=== Your goal ===
Print exactly the lines from the one containing "This screenshot has width=297, height=167." through the last line of the entries below; the pictures stay out of the copy.

=== Material provided ===
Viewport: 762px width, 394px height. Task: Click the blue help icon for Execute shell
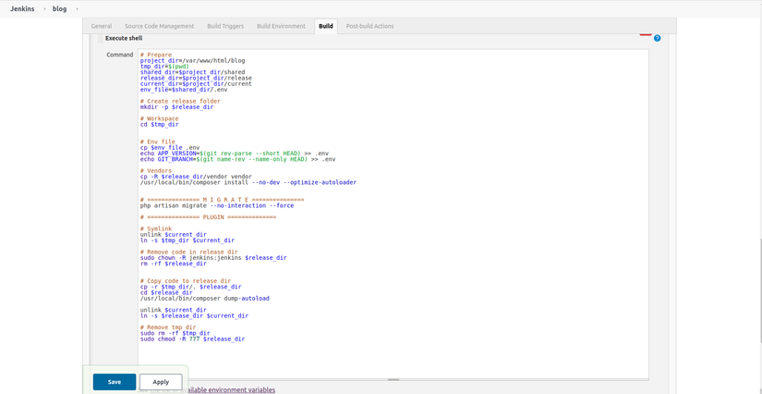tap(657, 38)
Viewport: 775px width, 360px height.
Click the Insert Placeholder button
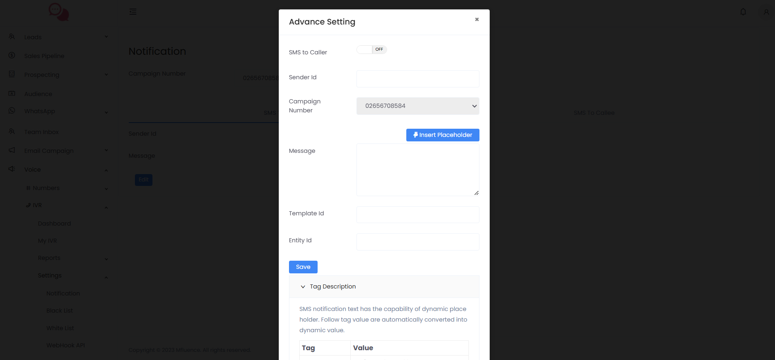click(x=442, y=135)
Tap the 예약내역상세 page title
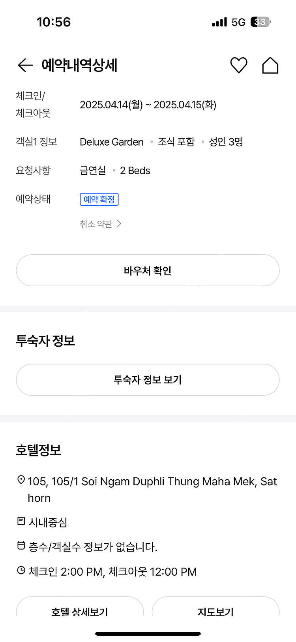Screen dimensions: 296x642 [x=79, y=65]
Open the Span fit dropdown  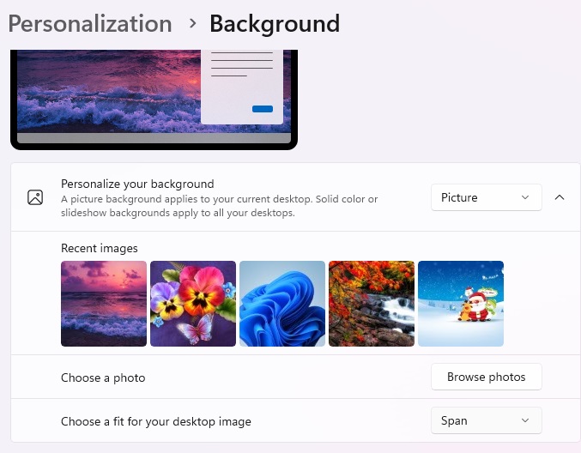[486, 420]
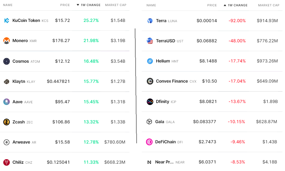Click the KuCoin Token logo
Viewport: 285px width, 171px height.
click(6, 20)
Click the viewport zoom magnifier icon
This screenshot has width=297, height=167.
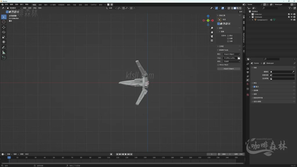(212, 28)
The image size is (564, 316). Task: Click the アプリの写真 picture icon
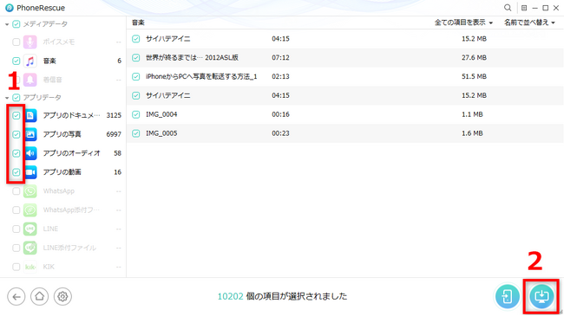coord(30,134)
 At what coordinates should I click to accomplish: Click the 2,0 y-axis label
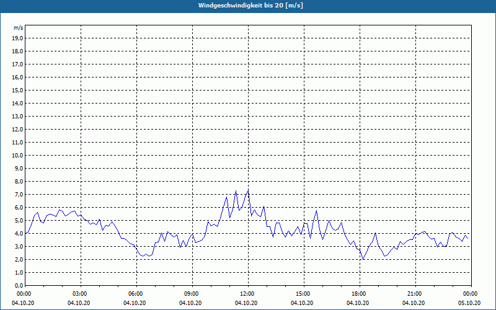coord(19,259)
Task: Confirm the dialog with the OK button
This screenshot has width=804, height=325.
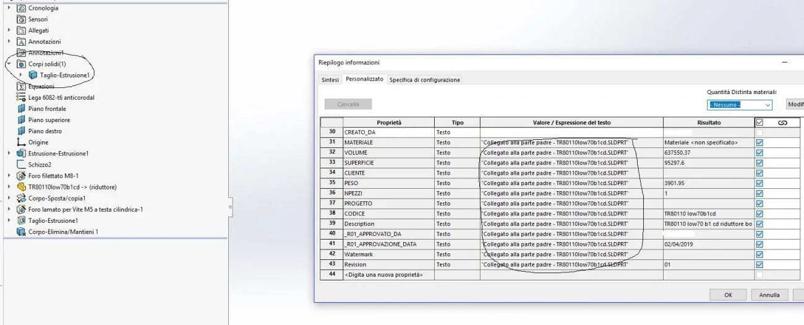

=== Written reply ===
This screenshot has width=297, height=167.
(212, 28)
The image size is (564, 316). Task: Click the アプリの写真 picture icon
coord(30,134)
 At what coordinates should I click to accomplish: Click the 2,0 y-axis label
coord(19,259)
Task: Confirm the dialog with the OK button
This screenshot has width=804, height=325.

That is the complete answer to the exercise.